The problems apparently began a few minutes after takeoff, but the pilot couldn't make it back to the airport.

"One person aboard the airplane observed a fire in one of the engines. They then made an emergency landing in the field where the seven passengers were able to get out of the airplane. One person did suffer a minor injury, a head injury, exiting the plane and they were taken to Rush Copley hospital," said Deputy Chief Craig French.

Hunt Club Elementary School overlooks the field where the plane landed. The school's custodian, Brock Spencer, was outside cleaning chairs Monday morning.

"He was coming down real low, heading north and he did like this bank and came in and landed in the corn, real quick, just like that," said Spencer.

"We were in the office and heard what seemed like an air show going on out here and at that time, Brock had called and said, 'I think you guys need to come out and see this," said Principal Phil Murray, Hunt Club Elementary School.

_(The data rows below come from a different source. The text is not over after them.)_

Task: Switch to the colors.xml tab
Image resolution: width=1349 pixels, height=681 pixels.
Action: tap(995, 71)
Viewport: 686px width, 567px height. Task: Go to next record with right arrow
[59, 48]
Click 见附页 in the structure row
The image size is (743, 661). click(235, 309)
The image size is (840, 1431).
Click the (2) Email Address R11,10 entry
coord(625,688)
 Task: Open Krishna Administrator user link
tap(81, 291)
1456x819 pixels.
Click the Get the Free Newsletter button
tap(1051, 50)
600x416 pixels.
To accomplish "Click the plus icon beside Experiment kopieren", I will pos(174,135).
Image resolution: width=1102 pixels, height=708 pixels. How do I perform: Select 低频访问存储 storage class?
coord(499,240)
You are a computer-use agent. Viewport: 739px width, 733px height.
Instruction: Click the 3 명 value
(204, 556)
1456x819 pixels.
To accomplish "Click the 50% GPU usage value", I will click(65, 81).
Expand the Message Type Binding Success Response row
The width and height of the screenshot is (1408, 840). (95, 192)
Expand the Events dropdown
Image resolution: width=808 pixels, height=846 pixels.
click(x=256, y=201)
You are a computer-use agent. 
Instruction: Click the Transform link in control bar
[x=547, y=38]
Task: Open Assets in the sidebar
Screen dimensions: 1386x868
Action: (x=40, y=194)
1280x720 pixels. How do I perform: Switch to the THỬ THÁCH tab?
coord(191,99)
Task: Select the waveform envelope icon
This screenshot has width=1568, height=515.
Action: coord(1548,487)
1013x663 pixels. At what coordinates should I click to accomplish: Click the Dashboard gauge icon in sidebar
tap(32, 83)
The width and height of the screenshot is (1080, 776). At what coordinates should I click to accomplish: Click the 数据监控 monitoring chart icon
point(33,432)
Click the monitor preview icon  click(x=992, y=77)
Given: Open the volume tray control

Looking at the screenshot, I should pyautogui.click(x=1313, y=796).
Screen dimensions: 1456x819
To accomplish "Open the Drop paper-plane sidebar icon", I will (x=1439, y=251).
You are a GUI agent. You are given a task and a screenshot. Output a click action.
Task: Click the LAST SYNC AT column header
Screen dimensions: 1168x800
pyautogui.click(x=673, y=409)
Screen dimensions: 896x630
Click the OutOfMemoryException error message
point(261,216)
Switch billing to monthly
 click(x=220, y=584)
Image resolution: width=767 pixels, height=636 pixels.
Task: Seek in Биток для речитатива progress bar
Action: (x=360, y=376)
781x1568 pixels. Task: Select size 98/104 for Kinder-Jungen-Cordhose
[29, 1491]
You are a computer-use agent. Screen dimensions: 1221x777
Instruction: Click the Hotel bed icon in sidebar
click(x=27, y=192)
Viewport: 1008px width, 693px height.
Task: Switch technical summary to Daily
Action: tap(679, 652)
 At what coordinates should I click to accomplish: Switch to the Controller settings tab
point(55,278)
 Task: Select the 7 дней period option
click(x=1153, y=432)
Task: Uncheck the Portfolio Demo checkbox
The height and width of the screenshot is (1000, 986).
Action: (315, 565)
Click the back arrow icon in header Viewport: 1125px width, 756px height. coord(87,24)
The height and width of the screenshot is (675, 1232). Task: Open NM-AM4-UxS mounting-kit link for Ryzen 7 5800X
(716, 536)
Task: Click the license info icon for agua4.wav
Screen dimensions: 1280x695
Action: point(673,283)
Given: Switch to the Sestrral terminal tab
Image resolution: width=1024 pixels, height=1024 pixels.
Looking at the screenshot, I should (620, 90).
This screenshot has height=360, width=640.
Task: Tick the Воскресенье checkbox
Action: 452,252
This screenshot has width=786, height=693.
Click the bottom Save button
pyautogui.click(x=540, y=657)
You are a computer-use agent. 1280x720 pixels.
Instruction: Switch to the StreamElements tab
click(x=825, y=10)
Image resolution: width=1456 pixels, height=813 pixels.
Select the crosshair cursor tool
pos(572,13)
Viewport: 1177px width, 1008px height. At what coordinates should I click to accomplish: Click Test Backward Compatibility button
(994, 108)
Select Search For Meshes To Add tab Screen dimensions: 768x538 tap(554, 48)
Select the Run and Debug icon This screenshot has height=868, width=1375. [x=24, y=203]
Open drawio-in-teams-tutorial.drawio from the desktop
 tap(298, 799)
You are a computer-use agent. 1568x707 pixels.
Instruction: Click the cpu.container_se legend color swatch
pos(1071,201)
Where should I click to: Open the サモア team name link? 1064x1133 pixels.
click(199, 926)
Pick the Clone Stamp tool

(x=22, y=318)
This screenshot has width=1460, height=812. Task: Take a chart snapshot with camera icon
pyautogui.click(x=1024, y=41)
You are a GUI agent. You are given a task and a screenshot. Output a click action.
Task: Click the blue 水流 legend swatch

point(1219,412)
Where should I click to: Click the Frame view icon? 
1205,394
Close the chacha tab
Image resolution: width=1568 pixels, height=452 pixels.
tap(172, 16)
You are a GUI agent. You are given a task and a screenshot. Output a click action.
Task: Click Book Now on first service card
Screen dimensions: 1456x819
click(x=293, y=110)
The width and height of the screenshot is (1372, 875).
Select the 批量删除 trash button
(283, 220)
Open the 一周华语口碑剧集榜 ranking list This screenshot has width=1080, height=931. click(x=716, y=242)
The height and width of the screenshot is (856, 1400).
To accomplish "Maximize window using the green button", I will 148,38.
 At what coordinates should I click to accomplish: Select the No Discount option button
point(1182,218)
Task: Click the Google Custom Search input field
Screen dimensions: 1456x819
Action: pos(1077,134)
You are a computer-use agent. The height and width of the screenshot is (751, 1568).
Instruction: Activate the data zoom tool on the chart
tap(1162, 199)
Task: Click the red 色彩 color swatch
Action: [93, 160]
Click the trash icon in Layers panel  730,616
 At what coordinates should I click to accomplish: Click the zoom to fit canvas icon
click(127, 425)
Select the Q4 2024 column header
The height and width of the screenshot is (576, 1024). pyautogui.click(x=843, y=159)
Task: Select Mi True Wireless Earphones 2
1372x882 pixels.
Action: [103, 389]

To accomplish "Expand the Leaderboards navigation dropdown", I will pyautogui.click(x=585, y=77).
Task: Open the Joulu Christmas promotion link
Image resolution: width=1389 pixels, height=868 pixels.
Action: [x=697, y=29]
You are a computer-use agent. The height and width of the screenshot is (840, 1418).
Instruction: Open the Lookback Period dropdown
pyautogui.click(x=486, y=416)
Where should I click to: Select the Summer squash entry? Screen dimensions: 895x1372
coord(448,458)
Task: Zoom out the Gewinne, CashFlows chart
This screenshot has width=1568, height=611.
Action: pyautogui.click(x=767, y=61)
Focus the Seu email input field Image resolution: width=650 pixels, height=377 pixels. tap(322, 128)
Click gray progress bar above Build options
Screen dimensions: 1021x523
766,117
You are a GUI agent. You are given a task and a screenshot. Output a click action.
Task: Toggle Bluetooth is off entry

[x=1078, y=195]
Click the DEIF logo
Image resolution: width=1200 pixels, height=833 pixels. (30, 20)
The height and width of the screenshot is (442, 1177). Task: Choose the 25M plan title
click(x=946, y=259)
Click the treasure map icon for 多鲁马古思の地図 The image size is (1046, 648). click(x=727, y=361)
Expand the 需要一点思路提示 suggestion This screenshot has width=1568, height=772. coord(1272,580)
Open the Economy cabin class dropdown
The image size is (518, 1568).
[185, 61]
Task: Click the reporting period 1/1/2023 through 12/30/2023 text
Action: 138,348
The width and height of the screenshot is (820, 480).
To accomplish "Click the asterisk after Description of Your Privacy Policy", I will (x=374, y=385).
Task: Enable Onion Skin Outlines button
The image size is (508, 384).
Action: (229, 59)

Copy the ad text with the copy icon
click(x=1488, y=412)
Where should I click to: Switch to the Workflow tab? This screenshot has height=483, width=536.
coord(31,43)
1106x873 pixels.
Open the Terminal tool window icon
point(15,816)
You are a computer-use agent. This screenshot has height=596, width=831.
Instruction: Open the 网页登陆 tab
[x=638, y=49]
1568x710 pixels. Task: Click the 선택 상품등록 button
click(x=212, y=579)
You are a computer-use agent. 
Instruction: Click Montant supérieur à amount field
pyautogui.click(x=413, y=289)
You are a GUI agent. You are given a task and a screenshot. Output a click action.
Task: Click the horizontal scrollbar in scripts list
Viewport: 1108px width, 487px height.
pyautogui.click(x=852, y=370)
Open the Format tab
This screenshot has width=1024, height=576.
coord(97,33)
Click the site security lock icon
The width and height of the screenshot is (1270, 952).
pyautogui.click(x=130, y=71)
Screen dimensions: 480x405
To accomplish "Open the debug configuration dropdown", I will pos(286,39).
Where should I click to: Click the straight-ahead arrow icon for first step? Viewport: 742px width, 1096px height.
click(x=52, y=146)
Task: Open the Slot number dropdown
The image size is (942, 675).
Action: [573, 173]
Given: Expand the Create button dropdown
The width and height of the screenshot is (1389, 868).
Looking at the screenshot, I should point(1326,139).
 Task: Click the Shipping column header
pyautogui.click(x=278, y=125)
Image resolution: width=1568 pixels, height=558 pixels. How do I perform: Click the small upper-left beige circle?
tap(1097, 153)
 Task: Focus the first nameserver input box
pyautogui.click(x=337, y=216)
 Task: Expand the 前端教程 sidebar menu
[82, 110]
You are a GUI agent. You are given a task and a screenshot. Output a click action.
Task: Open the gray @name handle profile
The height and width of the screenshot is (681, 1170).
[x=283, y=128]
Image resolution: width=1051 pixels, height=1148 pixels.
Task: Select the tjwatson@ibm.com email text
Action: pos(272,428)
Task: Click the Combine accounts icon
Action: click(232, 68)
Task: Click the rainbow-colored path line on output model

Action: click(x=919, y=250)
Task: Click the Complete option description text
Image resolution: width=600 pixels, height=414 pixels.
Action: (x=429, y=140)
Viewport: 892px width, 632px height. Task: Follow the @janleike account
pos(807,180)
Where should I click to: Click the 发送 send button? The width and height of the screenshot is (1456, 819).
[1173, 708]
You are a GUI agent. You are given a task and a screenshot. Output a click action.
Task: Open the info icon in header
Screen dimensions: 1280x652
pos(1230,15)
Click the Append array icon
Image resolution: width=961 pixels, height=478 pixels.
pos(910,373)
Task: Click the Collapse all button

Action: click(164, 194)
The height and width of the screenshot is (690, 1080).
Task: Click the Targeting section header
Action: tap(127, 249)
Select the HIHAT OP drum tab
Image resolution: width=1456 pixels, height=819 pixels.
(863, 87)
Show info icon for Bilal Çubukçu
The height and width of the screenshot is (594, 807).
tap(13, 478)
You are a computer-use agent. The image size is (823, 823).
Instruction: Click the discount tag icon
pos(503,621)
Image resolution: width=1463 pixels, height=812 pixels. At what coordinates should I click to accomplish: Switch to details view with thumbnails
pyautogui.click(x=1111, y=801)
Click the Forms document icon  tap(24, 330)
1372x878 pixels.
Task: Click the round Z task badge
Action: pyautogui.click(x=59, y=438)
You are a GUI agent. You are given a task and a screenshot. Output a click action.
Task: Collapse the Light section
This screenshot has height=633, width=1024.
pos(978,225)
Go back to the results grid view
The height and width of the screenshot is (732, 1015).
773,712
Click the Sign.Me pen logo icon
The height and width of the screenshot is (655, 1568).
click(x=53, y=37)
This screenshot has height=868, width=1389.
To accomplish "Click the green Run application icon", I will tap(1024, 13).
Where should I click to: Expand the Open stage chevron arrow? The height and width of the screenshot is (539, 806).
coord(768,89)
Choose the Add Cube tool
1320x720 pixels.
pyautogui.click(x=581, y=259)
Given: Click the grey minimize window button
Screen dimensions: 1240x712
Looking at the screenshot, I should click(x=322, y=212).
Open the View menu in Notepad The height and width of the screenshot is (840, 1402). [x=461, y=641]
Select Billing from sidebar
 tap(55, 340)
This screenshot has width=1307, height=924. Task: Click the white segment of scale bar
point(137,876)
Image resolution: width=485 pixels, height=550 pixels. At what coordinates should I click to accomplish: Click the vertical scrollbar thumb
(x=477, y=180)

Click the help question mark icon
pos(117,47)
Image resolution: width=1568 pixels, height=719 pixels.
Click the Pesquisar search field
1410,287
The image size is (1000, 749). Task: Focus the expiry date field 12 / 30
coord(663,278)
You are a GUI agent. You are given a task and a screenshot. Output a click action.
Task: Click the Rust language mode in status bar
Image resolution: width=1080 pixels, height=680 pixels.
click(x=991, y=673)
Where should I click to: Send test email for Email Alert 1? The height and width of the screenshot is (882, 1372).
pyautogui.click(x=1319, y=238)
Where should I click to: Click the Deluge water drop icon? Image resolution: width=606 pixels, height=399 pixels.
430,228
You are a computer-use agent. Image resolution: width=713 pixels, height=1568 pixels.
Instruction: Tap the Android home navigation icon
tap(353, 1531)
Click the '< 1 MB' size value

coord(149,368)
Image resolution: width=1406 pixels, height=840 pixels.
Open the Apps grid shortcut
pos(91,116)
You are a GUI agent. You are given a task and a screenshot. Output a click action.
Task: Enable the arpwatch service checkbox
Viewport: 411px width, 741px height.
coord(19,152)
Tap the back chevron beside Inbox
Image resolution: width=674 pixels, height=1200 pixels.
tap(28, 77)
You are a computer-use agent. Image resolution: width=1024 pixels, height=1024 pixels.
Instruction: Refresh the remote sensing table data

Jim Gibson took video of the plane on Sunday. His uncle was a tail gunner in a B-17 in World War II. Gibson says a mechanic told him they had been repairing a fuel leak.

"We were wondering would it fly, and I went up and took some videos of it. And the gentleman said, 'no, it doesn't look like it. We have some fuel leakage problems," said Gibson.

Federal investigators are beginning the work of determining what sparked the fire that brought down the plane.

"We are looking to recover the aircraft tomorrow and then do a follow up detailed examination of the aircraft in the next couple of days," said Tim Sorensen of the National Transportation Safety Board.

Ira Weinstein, 92, was shot down in a similar plane during World War II. He and his grandson were invited to fly Monday but decided against it.

"What if I had gone there this morning? It would have been hard for me to get out of that airplane. I don't move around very fast," he told ABC7.

ABC 7 news partner The Daily Herald profiled the plane and D-Day event over the weekend.

The restored B-17, called "Liberty Belle," is owned by Liberty Foundation, libertyfoundation.org.